- [TASK ITEM]
Pick out every line of the entries below where "will" occurs, and copy those lines.

(Beginning of STORED DATA)

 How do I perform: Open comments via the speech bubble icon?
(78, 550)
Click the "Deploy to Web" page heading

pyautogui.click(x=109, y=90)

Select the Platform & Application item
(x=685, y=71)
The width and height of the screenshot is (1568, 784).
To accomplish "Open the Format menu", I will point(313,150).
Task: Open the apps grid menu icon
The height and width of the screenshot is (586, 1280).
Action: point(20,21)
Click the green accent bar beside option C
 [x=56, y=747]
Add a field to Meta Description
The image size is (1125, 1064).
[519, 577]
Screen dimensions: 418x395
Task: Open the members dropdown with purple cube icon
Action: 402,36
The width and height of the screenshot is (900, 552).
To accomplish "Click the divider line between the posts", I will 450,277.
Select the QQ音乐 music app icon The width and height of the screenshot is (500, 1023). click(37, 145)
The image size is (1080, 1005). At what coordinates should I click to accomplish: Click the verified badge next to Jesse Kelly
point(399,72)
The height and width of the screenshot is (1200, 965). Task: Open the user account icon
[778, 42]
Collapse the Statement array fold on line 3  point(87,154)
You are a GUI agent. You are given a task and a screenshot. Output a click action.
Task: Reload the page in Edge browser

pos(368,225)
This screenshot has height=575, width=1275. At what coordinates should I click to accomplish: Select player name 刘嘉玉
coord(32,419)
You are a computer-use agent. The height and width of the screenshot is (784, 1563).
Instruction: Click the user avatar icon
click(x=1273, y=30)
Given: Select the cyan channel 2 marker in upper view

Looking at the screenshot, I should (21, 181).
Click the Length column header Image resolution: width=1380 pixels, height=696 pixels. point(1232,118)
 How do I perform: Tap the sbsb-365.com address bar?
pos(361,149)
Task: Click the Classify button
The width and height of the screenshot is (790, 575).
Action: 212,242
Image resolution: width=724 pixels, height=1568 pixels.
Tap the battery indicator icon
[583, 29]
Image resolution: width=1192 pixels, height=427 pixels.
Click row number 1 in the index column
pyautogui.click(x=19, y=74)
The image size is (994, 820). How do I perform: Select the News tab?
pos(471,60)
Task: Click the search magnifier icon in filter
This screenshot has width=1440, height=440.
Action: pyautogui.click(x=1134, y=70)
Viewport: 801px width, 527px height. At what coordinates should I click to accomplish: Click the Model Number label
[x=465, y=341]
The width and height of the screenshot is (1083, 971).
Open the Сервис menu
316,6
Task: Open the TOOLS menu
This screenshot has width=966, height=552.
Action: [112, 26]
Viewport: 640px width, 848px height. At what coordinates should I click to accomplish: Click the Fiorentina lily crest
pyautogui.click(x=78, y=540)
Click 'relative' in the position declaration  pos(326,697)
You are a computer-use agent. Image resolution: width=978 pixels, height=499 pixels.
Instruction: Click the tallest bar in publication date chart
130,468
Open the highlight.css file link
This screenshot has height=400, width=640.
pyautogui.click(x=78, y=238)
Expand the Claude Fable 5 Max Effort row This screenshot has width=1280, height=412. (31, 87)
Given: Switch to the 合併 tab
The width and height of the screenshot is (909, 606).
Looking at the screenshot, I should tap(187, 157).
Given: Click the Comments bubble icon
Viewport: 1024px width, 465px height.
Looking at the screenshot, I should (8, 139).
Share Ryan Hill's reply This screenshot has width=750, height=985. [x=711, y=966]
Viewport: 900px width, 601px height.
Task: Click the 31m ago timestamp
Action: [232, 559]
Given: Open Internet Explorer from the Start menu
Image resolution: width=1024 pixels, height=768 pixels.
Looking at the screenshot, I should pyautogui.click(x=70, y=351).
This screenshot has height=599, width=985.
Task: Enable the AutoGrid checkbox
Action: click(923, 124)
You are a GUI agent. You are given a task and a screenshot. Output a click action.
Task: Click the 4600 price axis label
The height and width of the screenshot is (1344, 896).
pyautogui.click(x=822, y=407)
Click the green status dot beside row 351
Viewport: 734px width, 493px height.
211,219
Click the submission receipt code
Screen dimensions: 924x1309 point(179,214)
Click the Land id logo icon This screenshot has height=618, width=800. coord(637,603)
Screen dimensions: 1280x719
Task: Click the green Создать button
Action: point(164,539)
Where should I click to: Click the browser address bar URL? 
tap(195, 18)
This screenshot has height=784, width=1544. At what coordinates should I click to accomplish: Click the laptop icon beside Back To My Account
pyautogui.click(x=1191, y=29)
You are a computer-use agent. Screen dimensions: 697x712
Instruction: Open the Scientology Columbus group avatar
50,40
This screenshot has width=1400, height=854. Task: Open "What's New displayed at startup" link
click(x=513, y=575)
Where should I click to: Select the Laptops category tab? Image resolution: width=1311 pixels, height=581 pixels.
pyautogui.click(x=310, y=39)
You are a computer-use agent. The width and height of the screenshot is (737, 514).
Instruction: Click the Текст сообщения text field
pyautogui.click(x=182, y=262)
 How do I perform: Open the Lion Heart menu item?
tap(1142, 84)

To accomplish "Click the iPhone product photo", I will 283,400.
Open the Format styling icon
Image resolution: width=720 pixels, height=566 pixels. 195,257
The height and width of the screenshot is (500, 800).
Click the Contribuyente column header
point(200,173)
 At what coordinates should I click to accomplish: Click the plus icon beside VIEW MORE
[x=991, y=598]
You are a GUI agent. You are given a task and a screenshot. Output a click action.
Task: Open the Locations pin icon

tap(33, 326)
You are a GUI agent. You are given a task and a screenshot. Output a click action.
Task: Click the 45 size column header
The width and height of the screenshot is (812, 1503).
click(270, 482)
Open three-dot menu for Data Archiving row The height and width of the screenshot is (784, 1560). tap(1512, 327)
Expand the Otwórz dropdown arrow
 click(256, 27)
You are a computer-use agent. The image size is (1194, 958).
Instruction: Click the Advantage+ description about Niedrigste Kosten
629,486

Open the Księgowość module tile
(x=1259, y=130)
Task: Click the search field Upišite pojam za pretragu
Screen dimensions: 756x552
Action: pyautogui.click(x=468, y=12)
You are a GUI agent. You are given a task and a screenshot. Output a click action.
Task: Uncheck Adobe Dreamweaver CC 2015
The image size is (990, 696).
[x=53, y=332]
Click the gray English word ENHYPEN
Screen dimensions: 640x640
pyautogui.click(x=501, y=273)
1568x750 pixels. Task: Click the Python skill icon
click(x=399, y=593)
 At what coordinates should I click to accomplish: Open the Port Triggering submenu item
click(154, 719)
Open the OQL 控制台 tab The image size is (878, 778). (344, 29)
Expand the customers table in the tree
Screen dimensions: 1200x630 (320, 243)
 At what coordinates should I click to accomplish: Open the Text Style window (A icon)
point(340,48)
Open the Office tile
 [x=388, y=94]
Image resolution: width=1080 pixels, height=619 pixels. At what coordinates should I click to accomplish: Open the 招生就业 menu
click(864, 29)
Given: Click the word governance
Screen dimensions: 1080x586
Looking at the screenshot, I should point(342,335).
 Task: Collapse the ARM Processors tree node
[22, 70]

(End of STORED DATA)

- [EXERCISE RESPONSE]
To accomplish "Open the Format menu", I will point(313,150).
To accomplish "Click the divider line between the posts", I will 450,277.
To accomplish "Click the iPhone product photo", I will 283,400.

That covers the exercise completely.